*Assignment*.
For this exercise, copy exactly the lines below from the one with "Task: Click the From page number field" through the one with "You are a computer-use agent." and leave out the pictures.

--- Data listing Enclosed Below ---

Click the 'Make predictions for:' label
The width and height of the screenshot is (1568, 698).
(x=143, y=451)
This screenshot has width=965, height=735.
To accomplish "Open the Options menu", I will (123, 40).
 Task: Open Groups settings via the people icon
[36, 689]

--- End of Enclosed Data listing ---
--- Data listing Enclosed Below ---

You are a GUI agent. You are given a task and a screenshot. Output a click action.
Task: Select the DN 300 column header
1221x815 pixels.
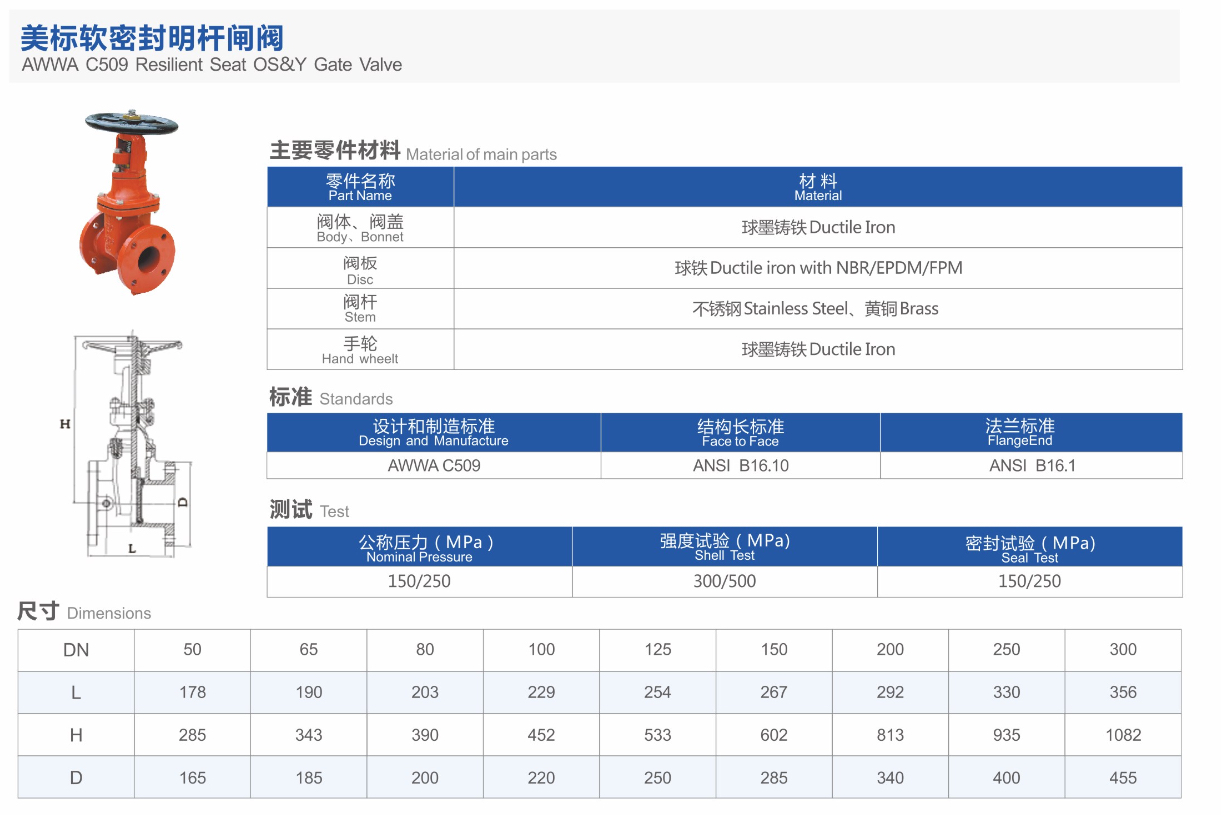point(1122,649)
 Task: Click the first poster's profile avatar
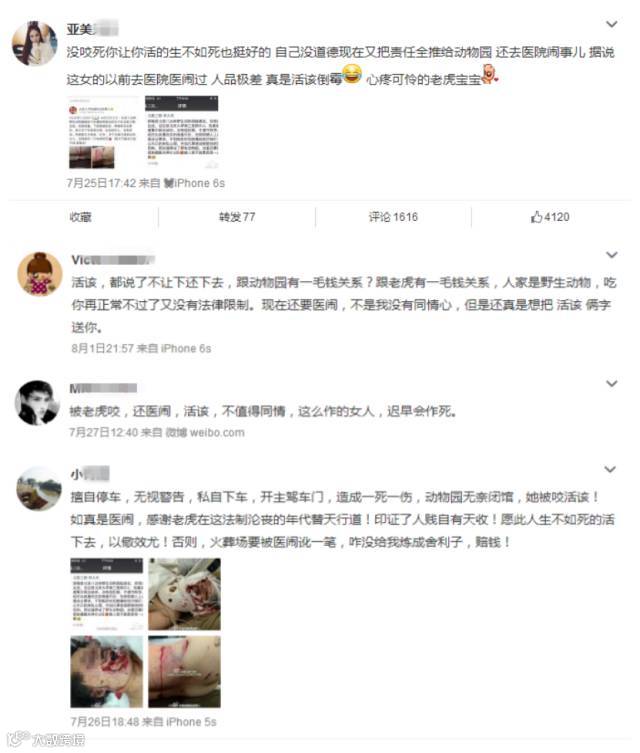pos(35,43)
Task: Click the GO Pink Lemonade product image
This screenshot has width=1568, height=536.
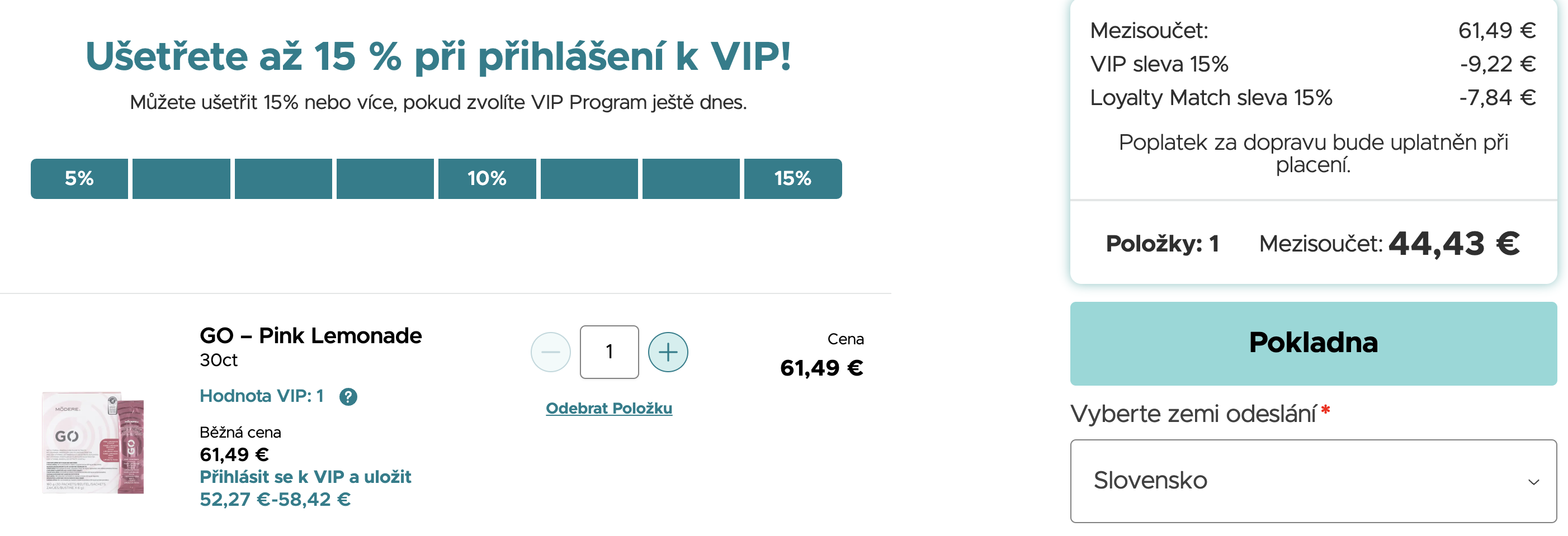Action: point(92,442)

--- End of Enclosed Data listing ---
--- Data listing Enclosed Below ---

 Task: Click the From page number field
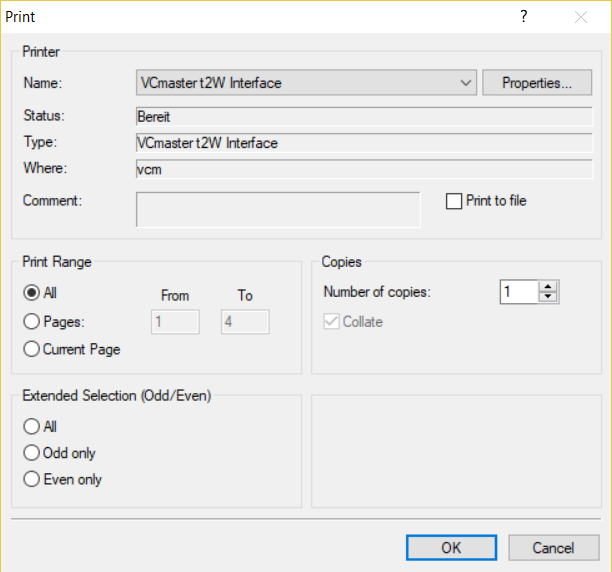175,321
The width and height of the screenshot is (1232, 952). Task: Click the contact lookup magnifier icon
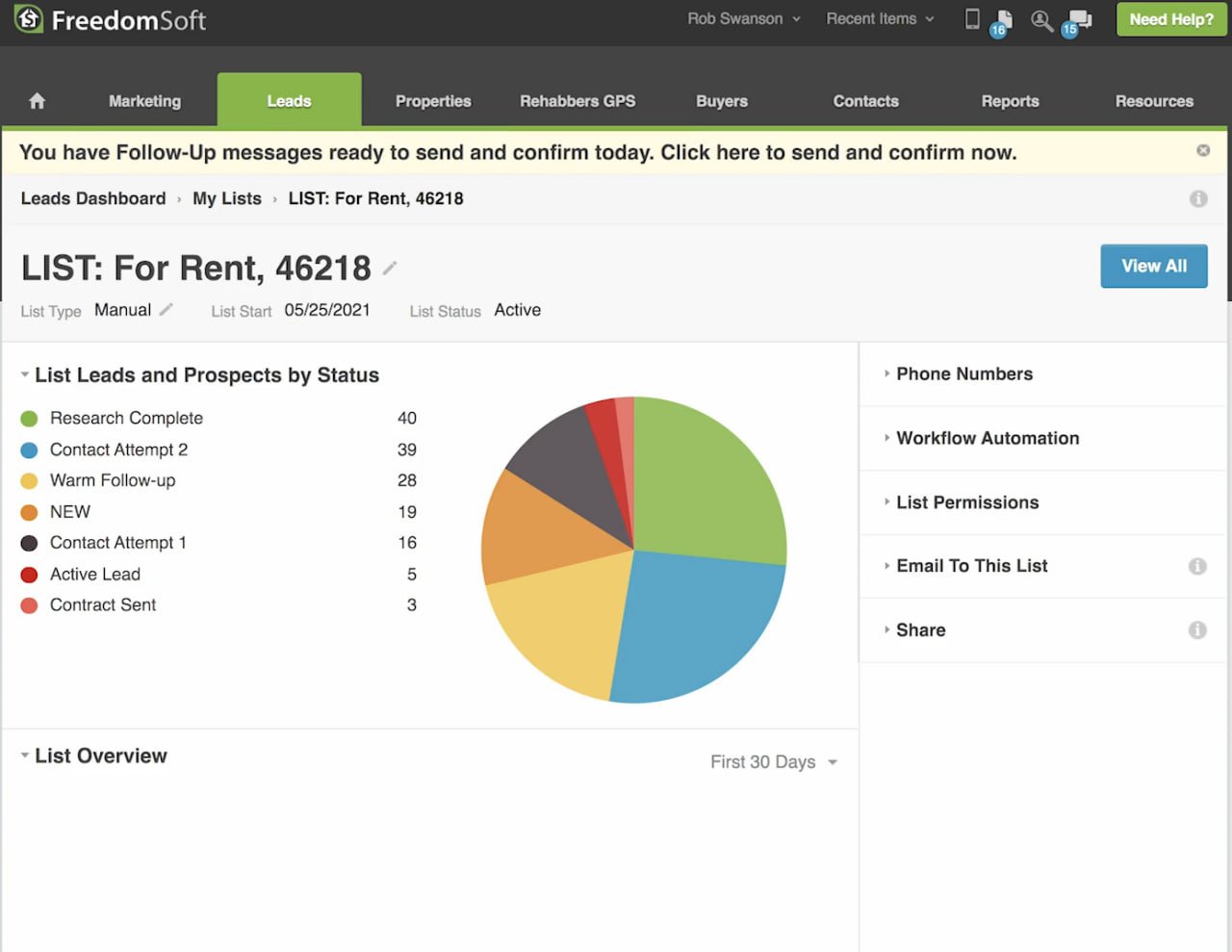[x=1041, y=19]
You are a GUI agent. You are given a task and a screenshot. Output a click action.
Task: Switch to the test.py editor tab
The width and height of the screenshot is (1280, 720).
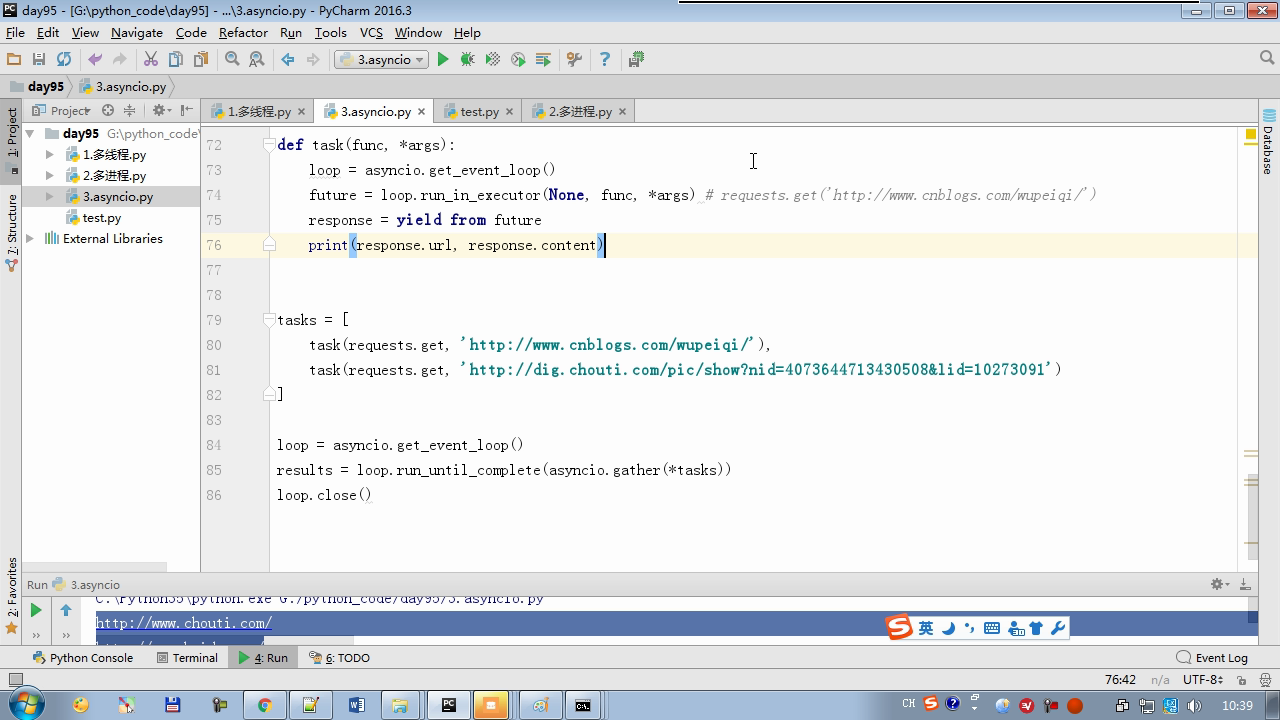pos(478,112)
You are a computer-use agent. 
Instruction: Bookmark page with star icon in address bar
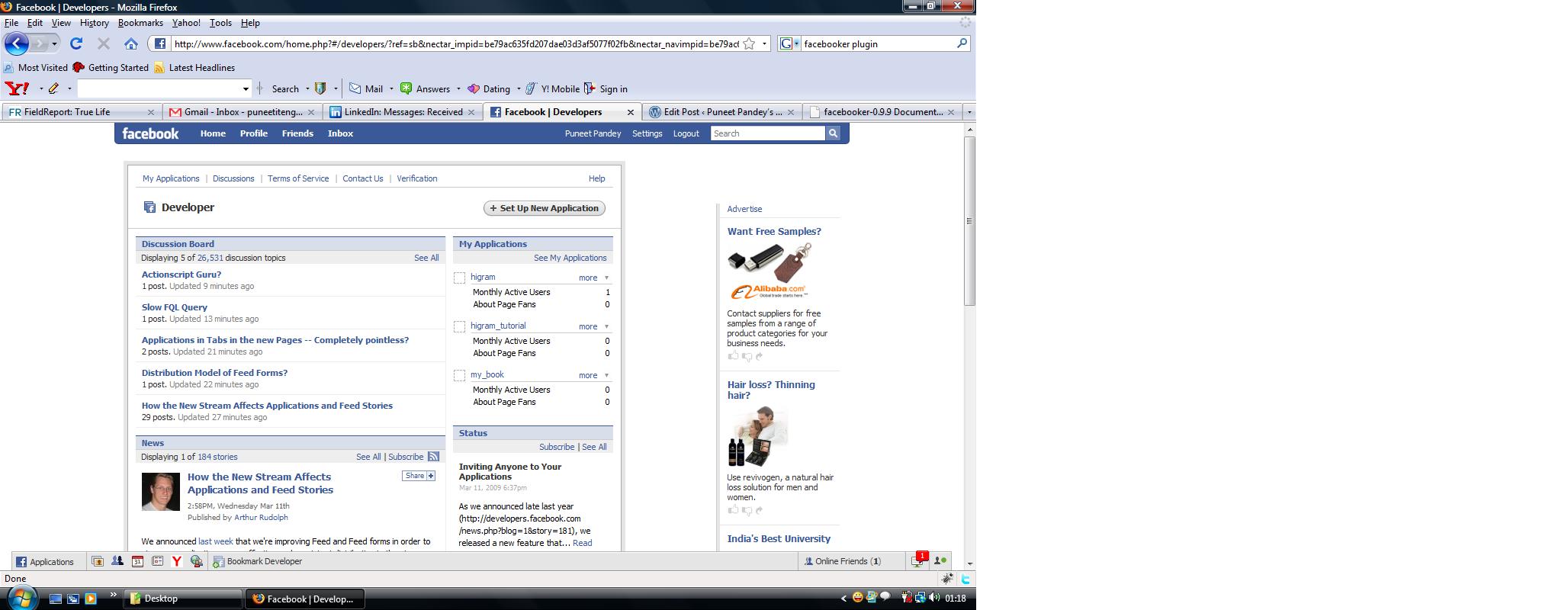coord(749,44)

--- End of Enclosed Data listing ---

*Output below*.
 Task: Click the From page number field
175,321
The width and height of the screenshot is (1232, 952). Task: Click the contact lookup magnifier icon
[x=1041, y=19]
You are a GUI agent. You are given a task and a screenshot. Output a click action.
Task: Switch to the test.py editor tab
The width and height of the screenshot is (1280, 720).
pos(478,112)
You are a computer-use agent. 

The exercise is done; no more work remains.